Bringing a product to market demands inventiveness. That seems obvious enough, right? Not just the conception of a new idea, though -- the entire process. Because whether you choose to try to license your idea or venture it on your own, you'll have to keep thinking creatively to make it happen. You'll need to strategize. That's just the nature of entrepreneurship. Inventors underestimate this. They want to focus on the fun part. They look for magic bullets where there are none. It doesn't have to be that way! Yes, there's a lot to learn, that's for sure. But if you commit to being open-minded, to relentlessness, to asking questions, well... I can almost guarantee you'll be surprised how far you get.

I've brought most of my ideas to market by licensing them, which is both speedier and far less risky than venturing. The step inventors struggle with the most when it comes to licensing their ideas is getting in touch with the right person at the right company at the right time. Some companies are harder to get in to than others. And, fear of rejection rears its ugly head. I look at it like this. This company wants to hear from me. They just don't know it yet. I'm bringing them a gift! I'm going to show them how to make money. It's my duty to make sure they see my sell sheet.

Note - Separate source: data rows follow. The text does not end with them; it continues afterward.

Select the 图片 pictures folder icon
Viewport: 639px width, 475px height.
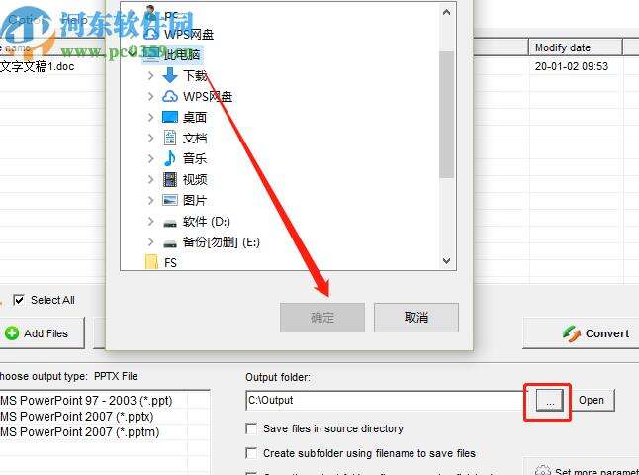170,200
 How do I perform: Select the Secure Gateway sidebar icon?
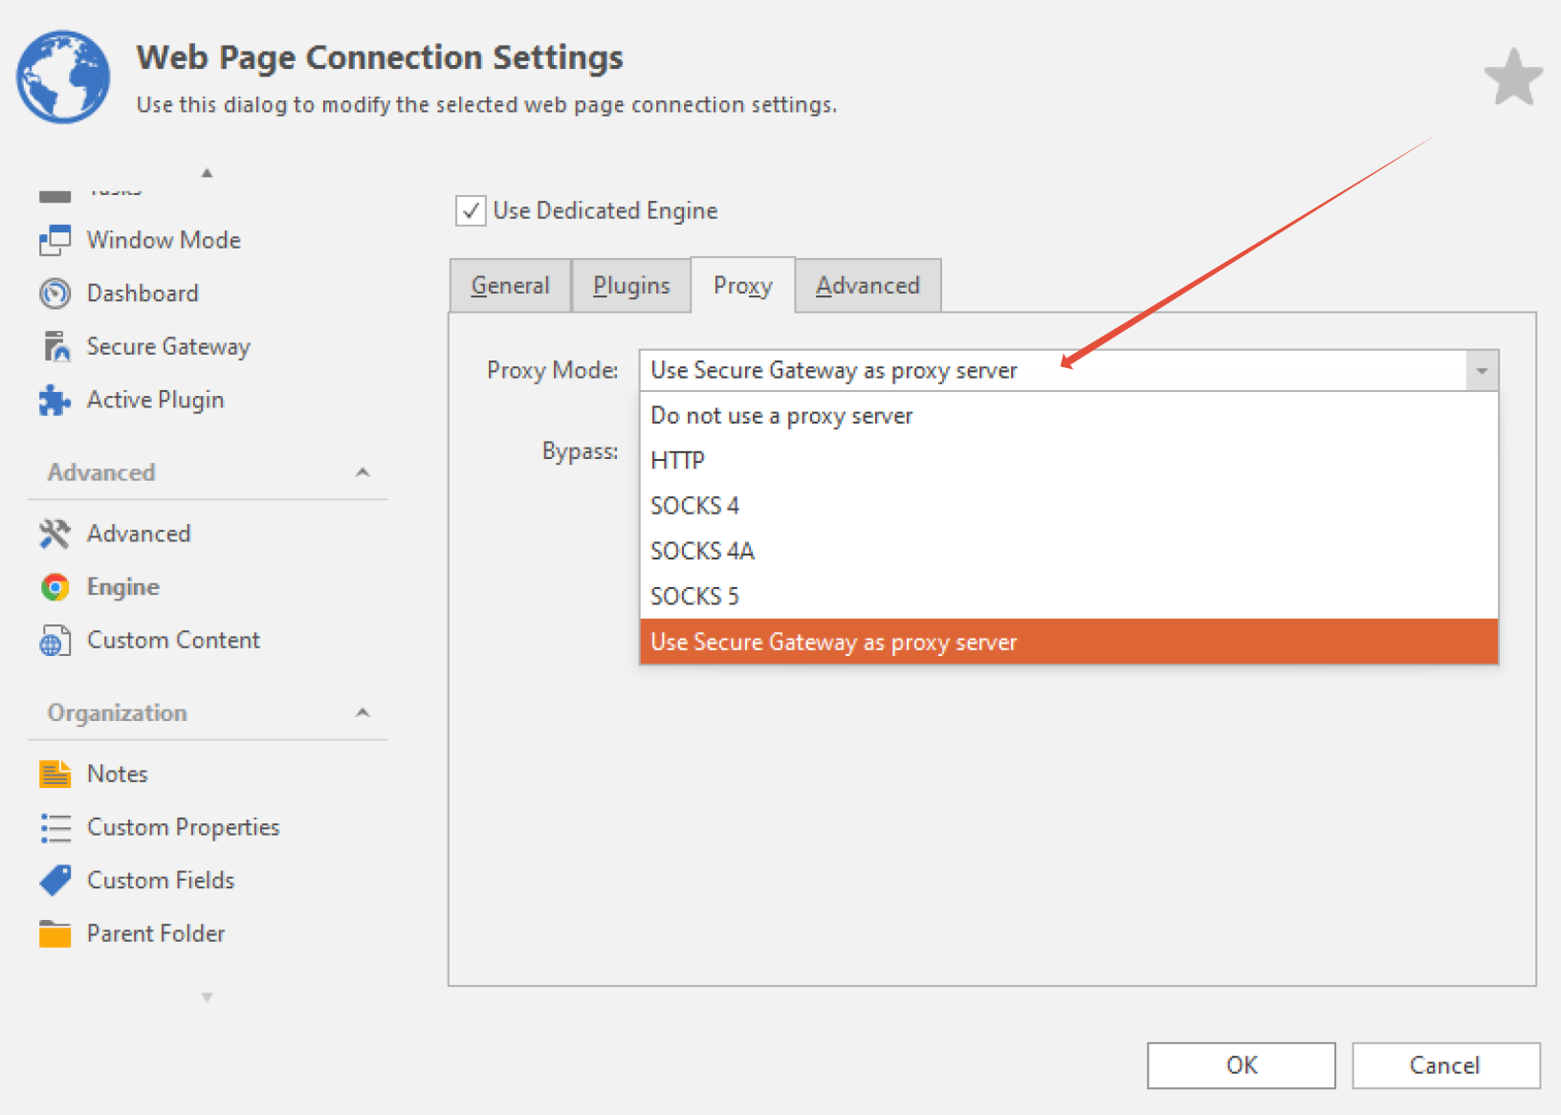[x=55, y=347]
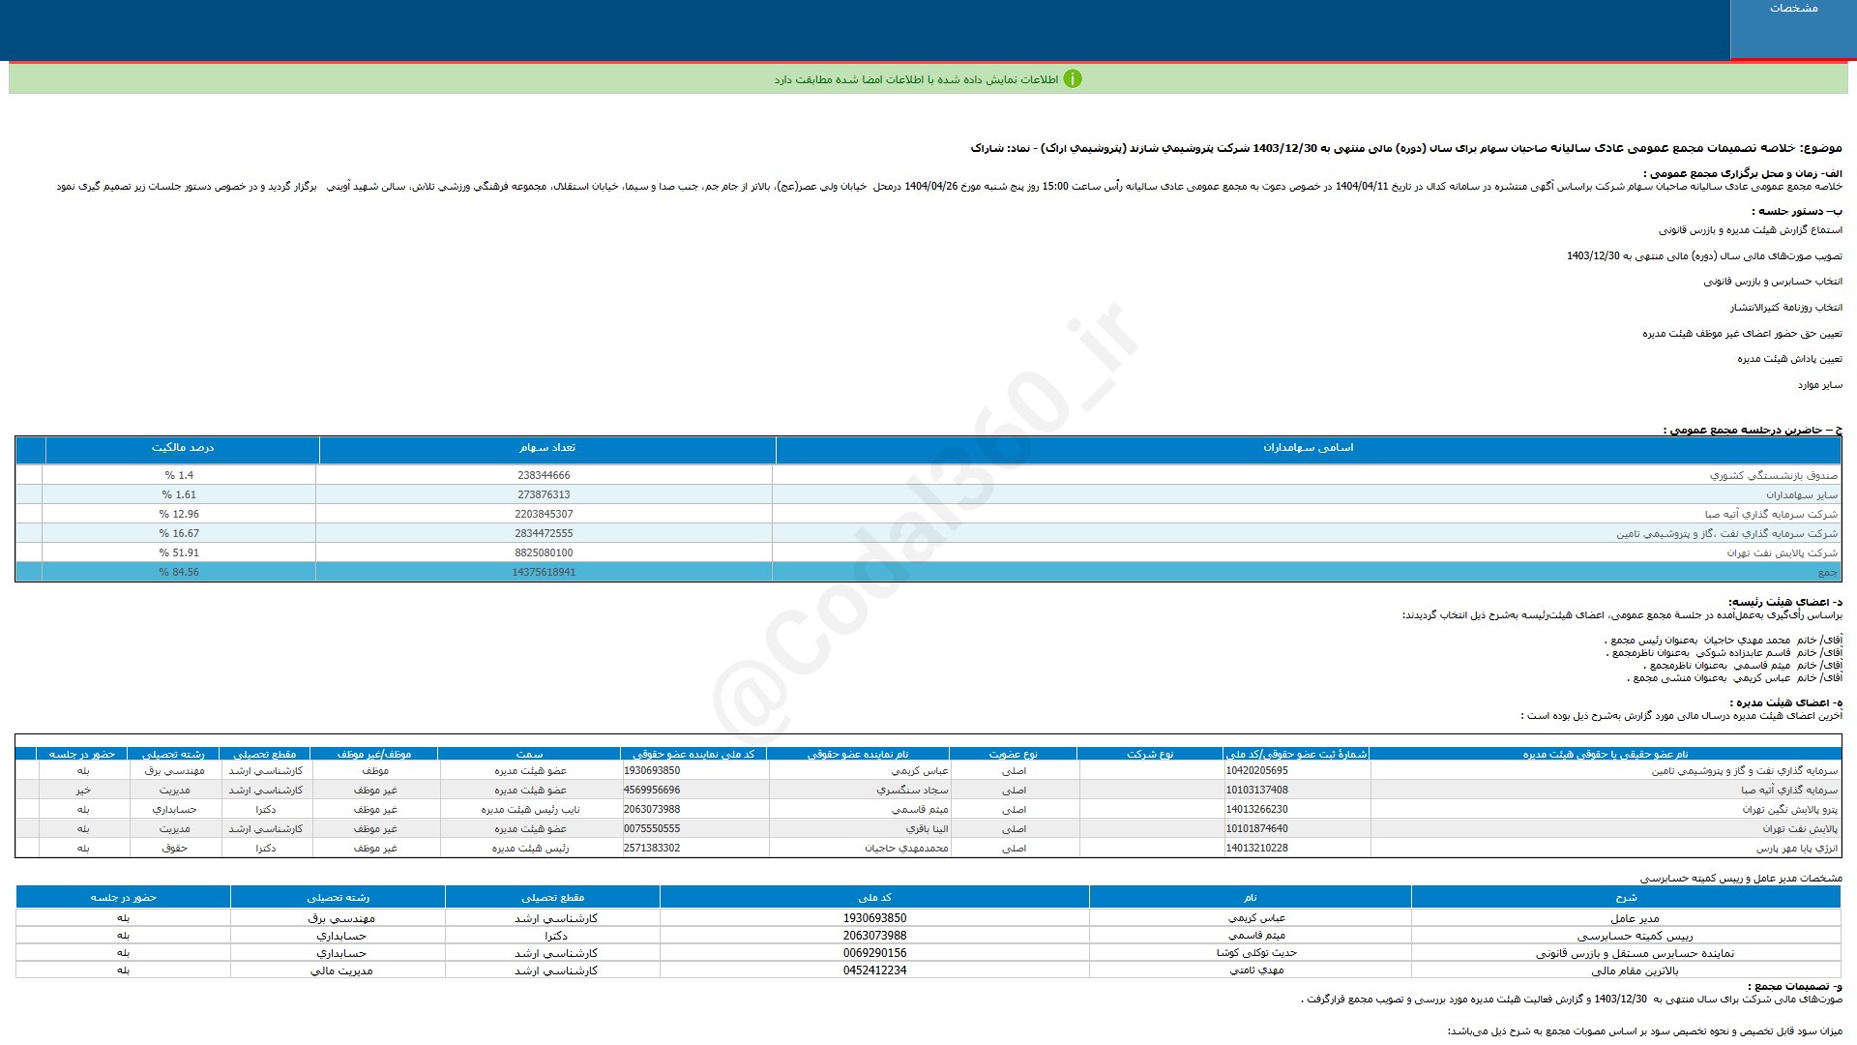The height and width of the screenshot is (1045, 1857).
Task: Click national code 0452412234
Action: coord(874,970)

Getting in to big companies can be particularly challenging. You know your product is a perfect fit... if only you could get your sell sheet in front of a decision-maker! This is a perfect example of a time when continuing to be inventive will serve you well, and it's hardly exclusive to licensing.

On the road in San Antonio earlier this year, I was delighted to meet an inventor who has mastered the art of getting in. George Burkhardt knows better than to take no for an answer. In the short time he's been trying to bring his ideas to market, he's already licensed three hardware products. For Burkhardt, being resourceful is second nature. Growing up on a farm in the "middle of nowhere" forced him to learn how to improvise when he was young, he said. "We didn't have the money to hire anyone. If something broke, you fixed it yourself." Burkhardt spent the bulk of his career working for the Air Force as a civilian mechanical engineer, where he was tasked with developing techniques, equipment, and methods for finding defects in aircraft components. When he retired 14 years ago, he decided to focus on innovation outright.

The first idea Burkhardt tried to license was a tool for changing hot oil in vehicle engines that boasts numerous benefits. "We've been to the moon and got computers, but we're still changing oil the same way." When he was ready to begin contacting potential licensees, he made an insightful observation: Both big retailers and big manufacturers have product managers. Surely product managers at companies in the same industry talk to one another, he reasoned. He wanted to license the idea to a major player in the automotive industry, but he knew he'd have to face a lot of gatekeepers if he tried getting in through their front doors.

So he got crafty. Burkhardt contacted NAPA -- the largest auto parts retailers he could identify -- instead. He rang corporate headquarters, asked to speak with the product manager who handled the corporation he was after, and when they connected, spent about a minute describing the tool before asking, "Can you give me your counterpart's name and number?" To leverage what had just happened, he immediately called the person whose number he was given and said, "The product manager over at NAPA thought this would be a good fit for your company and suggested I contact you...." The employee on the other line was hooked: He asked Burkhardt what he had. And just like that, he was in.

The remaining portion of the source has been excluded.